D. The Rule of Lenity and Due Process Concerns Do Not Require Dismissal of the Indictment
Defendants assert that even if their conduct could form a basis for civil liability, the rule of lenity should prohibit criminal prosecution principally because "the conduct alleged does not fairly fall within the core of the anti-fraud prohibition articulated by Section 10(b)." (Defs.' Mem. of Law in Support of Their Motion To Dismiss the Indictment at 12.) They further contend that due process considerations should bar prosecution because the case is premised "on a theory of fraud that has never been prosecuted as a crime." (Id. at 15.)

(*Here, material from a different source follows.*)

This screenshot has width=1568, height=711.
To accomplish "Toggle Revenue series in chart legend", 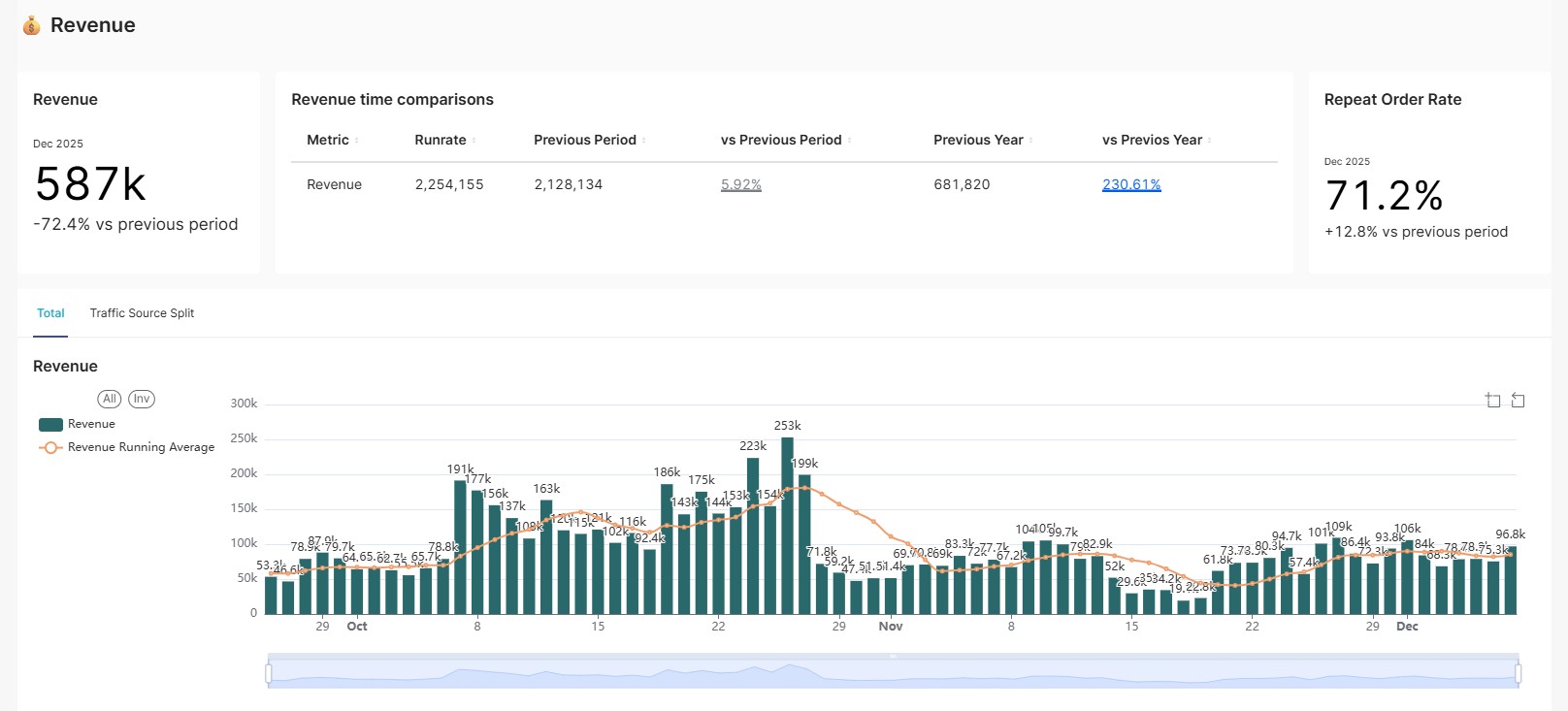I will (78, 425).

Defendants' argument disregards the clear language of section 10(b) and Rule 10b-5, both of which leave no doubt that fraud in connection with securities transactions is a federal crime. See Chapman v. United States, 500 U.S. 453, 463, 111 S. Ct. 1919, 114 L.Ed. 2d 524 (1991) ("The rule of lenity . . . is not applicable unless there is a 'grievous ambiguity or uncertainty in the language and structure of the Act,' such that even after a court has 'seize[d] every thing from which aid can be derived,' it is still 'left with an ambiguous statute.'" (quotingHuddleston v. United States, 415 U.S. 814, 831, 94 S. Ct. 1262, 39 L. Ed. 2d 782 (1974) and United States v. Bass, 404 U.S. 336, 347, 92 S. Ct. 515, 30 L. Ed. 2d 488 (1971))); see also United States v. Shabani, 513 U.S. 10, 17, 115 S. Ct. 382, 130 L. Ed. 2d 225 (1994) ("The rule of lenity . . . applies only when, after consulting traditional canons of statutory construction, we are left with an ambiguous statute."). The fact that the statute does not spell out the exact type of fraud alleged here is irrelevant. See Russo, 74 F.3d at 1390 ("Novel or atypical methods should not provide immunity from the securities laws.").
The basis for defendants' due process claim is that they were not put on notice that their conduct could constitute criminal securities fraud because the NYSE treated trading ahead or interpositioning as minor violations of the rules equivalent to "mere 'traffic tickets'" as opposed to securities fraud. (Defs.' Reply Mem. at 14-15.) The alleged leniency or lassitude of the NYSE in enforcing its rules, however, cannot preclude prosecution for conduct that falls within the ambit of the statute. Defendants urge that United States v. Brennan, 183 F.3d 139, 150 (2d Cir. 1999), stands for the proposition that due process is violated when the relevant civil authority suggests that a defendant's alleged conduct does not violate the very rule under which he is being prosecuted. In Brennan, however, the court noted that the defendants had "substantial reason" to believe that their conduct was not illegal because there was extensive state and federal case law running directly counter to the government's theory of illegality. See Brennan, 183 F.3d at 150. Here, on the other hand, not only do defendants' alleged actions constitute clear violations of NYSE rules, but also the bulk of the relevant case law — other than, at best, the one line of cited dicta in Central Bank — does not support defendants' position. Thus, nothing in Brennan suggests that defendants can avoid prosecution simply because the NYSE did not treat their conduct as seriously as the U.S. government now does. III. Conclusion
For the reasons set forth above, defendants' motion to dismiss the indictment is denied except with respect to the indictment's allegations concerning violations of subsection (b) of Rule 10b-5; as to those allegations, it is granted.